Fotoğrafta, odada bir sandalye ya da poz vermekte olan bir model gördüğümde, kendi kendime estetik açıdan ne denli güzel olduğunu düşünüyorum. Bunun ötesinde de hiçbir şey umurumda olmuyor. Görüntüye dair kişisel bir yönelimim yok, o sandalyenin neden orada olduğu, modelin neden poz verdiği veya oturduğunu ya da sandalyeyi belki de satmak gayesinden başka bir şey olmadığını anlatan bir hikaye yok. Bir manzara... sadece bir manzaradır, insanların neden onlara bakmaktan sıkıldıklarını anlayabiliyorum. Fakat bu orman manzarası, bir yıl önce Palmiye yağı üretimi için kesim yapılan bir yere aitse, o zaman önemli bir öykü haline geliyor.


Anladığım kadarıyla, gırtlağımıza kadar görsele boğulmuşuz, onlara o denli doymuşuz ki, sadece bizi uyaran şeylere bağlanıp, dikkat ediyoruz. Yeni bir araba, telefon veya kamera satın aldığınızda, aniden etrafınızdaki hemen herkesin bu nesneye sahip olduğunu fark ettiğinize bahse girerim. Fakat işin aslı şu ki; herkes aniden bunlardan birer tane edinmemiştir. Sadece siz onları yeni fark etmeye başlamışsınızdır. Çünkü o markaya yatırım yapmışsınızdır ve bu sizin için önemli hale gelmiştir. Birkaç hafta öncesine kadar onları görmemiştiniz, ancak şimdi bu öğenin sizinle etkileşime geçtiğini fark ettiniz ve dikkatinizi çekti. Aynı şey ana akım fotoğraflar için de geçerli, pek çok görüntü görüyorum ama hiçbiri benimle kişisel düzeyde etkileşmiyor. Çoğunluğu sadece estetik açıdan tatmin edici, hoş, güzel... Bu nedenle, görüntülerin çoğunluğu hatırda kalıcı değil.
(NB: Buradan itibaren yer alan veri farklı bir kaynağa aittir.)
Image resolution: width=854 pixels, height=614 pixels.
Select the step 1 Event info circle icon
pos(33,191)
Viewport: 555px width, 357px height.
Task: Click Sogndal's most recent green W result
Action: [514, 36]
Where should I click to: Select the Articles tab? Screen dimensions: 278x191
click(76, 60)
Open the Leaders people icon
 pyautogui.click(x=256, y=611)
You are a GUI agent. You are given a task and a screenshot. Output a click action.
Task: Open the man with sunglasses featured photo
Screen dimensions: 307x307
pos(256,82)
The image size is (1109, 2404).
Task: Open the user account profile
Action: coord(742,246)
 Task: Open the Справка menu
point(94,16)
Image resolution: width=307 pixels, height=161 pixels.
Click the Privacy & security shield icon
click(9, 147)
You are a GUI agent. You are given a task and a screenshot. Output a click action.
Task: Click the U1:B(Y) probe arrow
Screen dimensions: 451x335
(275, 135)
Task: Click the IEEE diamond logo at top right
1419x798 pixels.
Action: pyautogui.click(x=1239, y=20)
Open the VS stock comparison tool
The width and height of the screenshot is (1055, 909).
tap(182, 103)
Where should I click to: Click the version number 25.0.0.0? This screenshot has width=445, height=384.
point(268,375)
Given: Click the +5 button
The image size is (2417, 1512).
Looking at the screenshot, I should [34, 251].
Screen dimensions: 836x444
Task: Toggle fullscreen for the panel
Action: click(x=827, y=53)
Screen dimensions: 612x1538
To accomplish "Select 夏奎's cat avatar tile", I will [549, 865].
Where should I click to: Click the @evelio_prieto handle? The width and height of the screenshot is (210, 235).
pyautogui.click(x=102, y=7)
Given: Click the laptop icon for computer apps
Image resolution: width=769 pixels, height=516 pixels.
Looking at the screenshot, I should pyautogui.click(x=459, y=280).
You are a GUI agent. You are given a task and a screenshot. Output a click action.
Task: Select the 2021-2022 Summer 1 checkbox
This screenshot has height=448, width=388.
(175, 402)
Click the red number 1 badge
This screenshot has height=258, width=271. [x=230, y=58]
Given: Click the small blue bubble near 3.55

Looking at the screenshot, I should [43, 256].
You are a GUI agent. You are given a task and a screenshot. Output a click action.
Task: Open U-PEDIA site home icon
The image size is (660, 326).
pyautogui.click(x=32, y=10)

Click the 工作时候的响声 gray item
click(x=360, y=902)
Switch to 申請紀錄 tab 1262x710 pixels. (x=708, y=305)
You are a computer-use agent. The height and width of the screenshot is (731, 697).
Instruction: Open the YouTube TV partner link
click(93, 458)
Öyleyse insaniyetimizle ilgili tüm bu hikayeler nerede? 

İşlerimde genellikle insan unsuru yer almıyor, ekseriyetle manzara ve still-life fotoğrafları çekiyorum. Çalışmalarımın ardındaki anlam; teknolojiden kopmak, telefonu kapatmak ve farkında olmak, 'Zen' olmaktır. Bir fotoğrafımla karşılaştığınızda, bu bilgiyi ya da bağlamı sadece ona bakarak elde edemezsiniz. Sadece estetik olarak tatmin edicidir. Mükemmel değilim, aksine işlerim bir mesaj ya da hikayeden tamamen mahrum. Çalışmalarım, ne yapılmaması gerektiğine dair iyi birer örnek ve iyileştirmem gereken birçok eksik yönüm var. Bu yüzden de önce kendi söküğümü dikmem gerekiyor. Peki fotoğrafa bir hikaye nasıl katılıyor? 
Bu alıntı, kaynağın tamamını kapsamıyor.